Zettel - Woher kommt Kritik?
Als die Innovationsdebatte ja kaum zu den Ergebnissen führt, die wir uns erhofft oder erwünscht hätten, wäre mein Vorschlag, in dieser Debatte einen radikalen Perspektivenwechsel vorzunehmen, als die Aufmerksamkeit zunächst auf die Produktion von Kritik quasi als Rohstoff für Innovation gerichtet wird1.
„Wenn ich nicht Fragen lerne, dann habe ich gleichsam nicht gelernt, was Kritik heißt – und bin dazu nicht fähig. Wenn ich meine, dass Kritik nur heißt, es besser zu machen, dann bin ich wirklich nur ein G´scheitmacher. Die Forderung nach der ´konstruktiven´ Kritik, die die Antwort immer schon vor der Frage will, ist unmenschlich. Wenn man in einer praktischen Situation wüsste, wie man es besser machen könnte, dann wäre es verlorene Zeit, Fragen zu stellen, oder Kritik vorzubringen, es wäre einfach zu tun.“ (E. Kappler im Gespräch mit Claudia Meister-Scheytt 2000, S. 506).
In einem derartigem Verständnis wäre dann eben zu Fragen, „Woher kommt (eine) Kritik?“ oder „Unter welchen Bedingungen ent-steht Kritik?“ oder „Wie lassen sich die Bedingungen kritischen Denken und Handelns verbessern?“. Natürlich wäre dann ein Wirkzusammenhang von Kritik hin zur Herstellung von Neuem bzw. Neuartigem eine These, die dem vorangeht und natürlich wäre davon auszugehen, dass die Fähigkeit besteht, die Kritik gleichsam in einem aufeinander bezogenen aktiven Dialog in Formen schöpferischen Handelns zu übersetzten.

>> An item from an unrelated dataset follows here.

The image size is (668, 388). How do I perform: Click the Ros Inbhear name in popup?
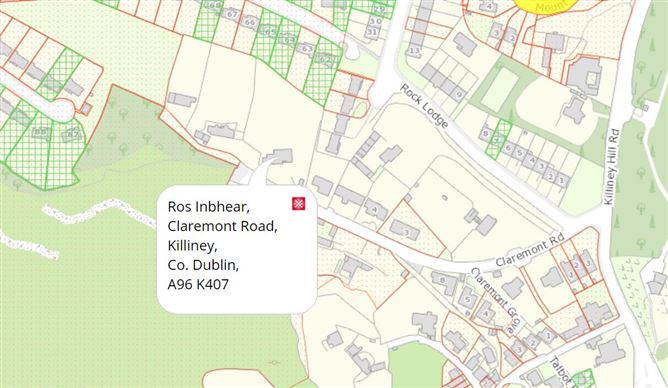coord(208,207)
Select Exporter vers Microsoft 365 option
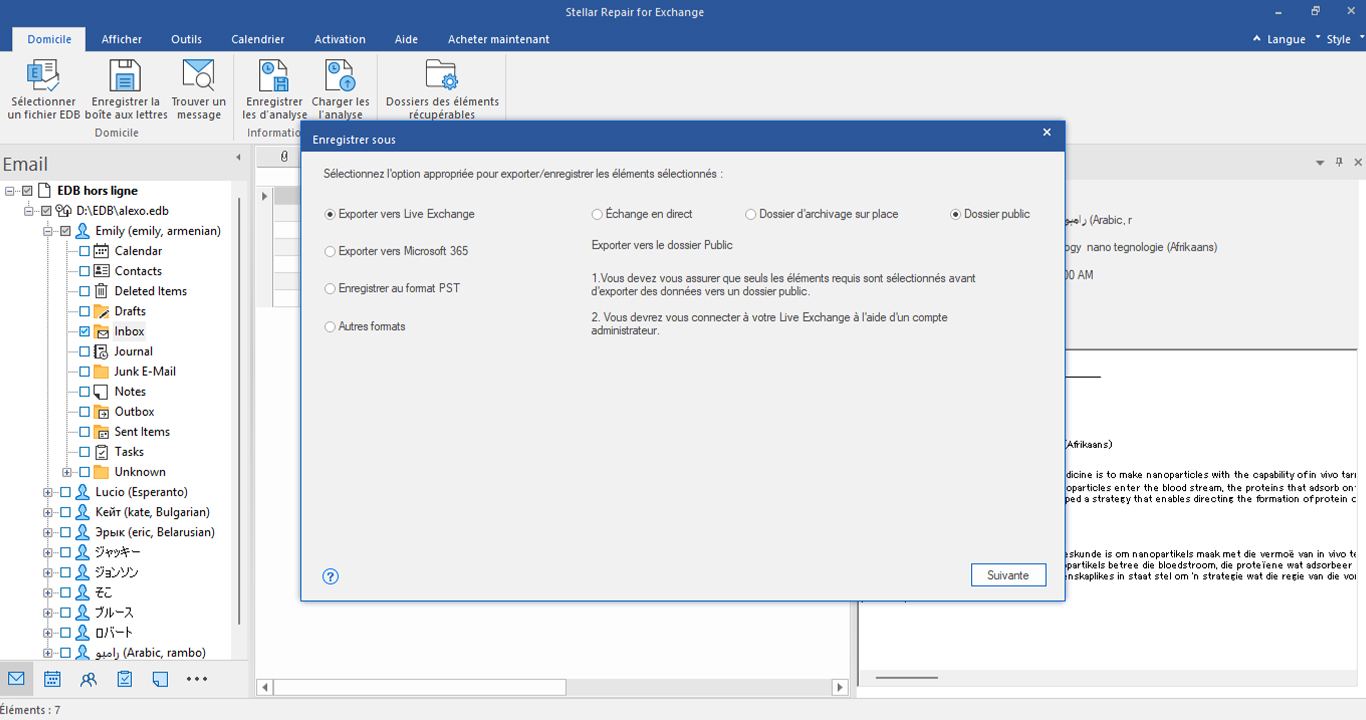 (x=396, y=251)
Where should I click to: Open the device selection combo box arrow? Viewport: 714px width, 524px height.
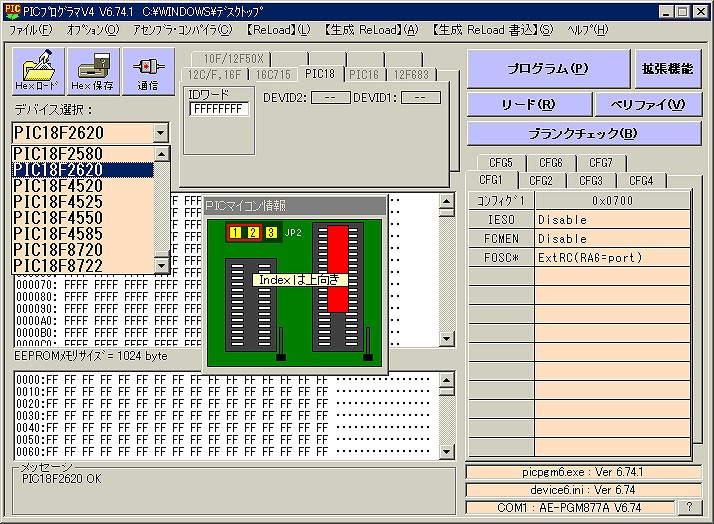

Nimmt man aber einen Wirkzusammenhang zwischen Kritik und Innovation an, dann stellt sich die Frage, wie sich ein solcher gestaltet. Welche Methode, welcher Weg führt uns zur Kritik und über die Kritik wiederum zur Innovation. Dabei lässt sich fragen, welche Rolle die Dekonstruktion als eine Art ziellose und somit wertfreie oder eigeninteresselose Situationsanalyse spielen kann, eine Situationsanalyse, die sozusagen erst die Angriffsfläche oder besser den Zielpunkt für Kritik bilden kann. Denn Kritik ist zielgerichtet, was bedeutet, dass sie Ziele benötigt, auf die sie sich richten kann. Bezeichnet man die Zielrichtung von Kritik, also die Situation im Ist der Wahrnehmung als Position, so stellt sich Kritik als eine Soll-Situation der Wahrnehmung dar und damit als eine Art Gegenposition. Position und Gegenposition erzeugen ein Spannungsverhältnis und dieses Spannungsverhältnis zwischen zwei Wahrnehmungspositionen führt wie vielfach in anderem Zusammenhang beschrieben (Johannson, 2004; Florida, 2002) zu neuartigen Ideen, welche sich in Innovationen transformieren können.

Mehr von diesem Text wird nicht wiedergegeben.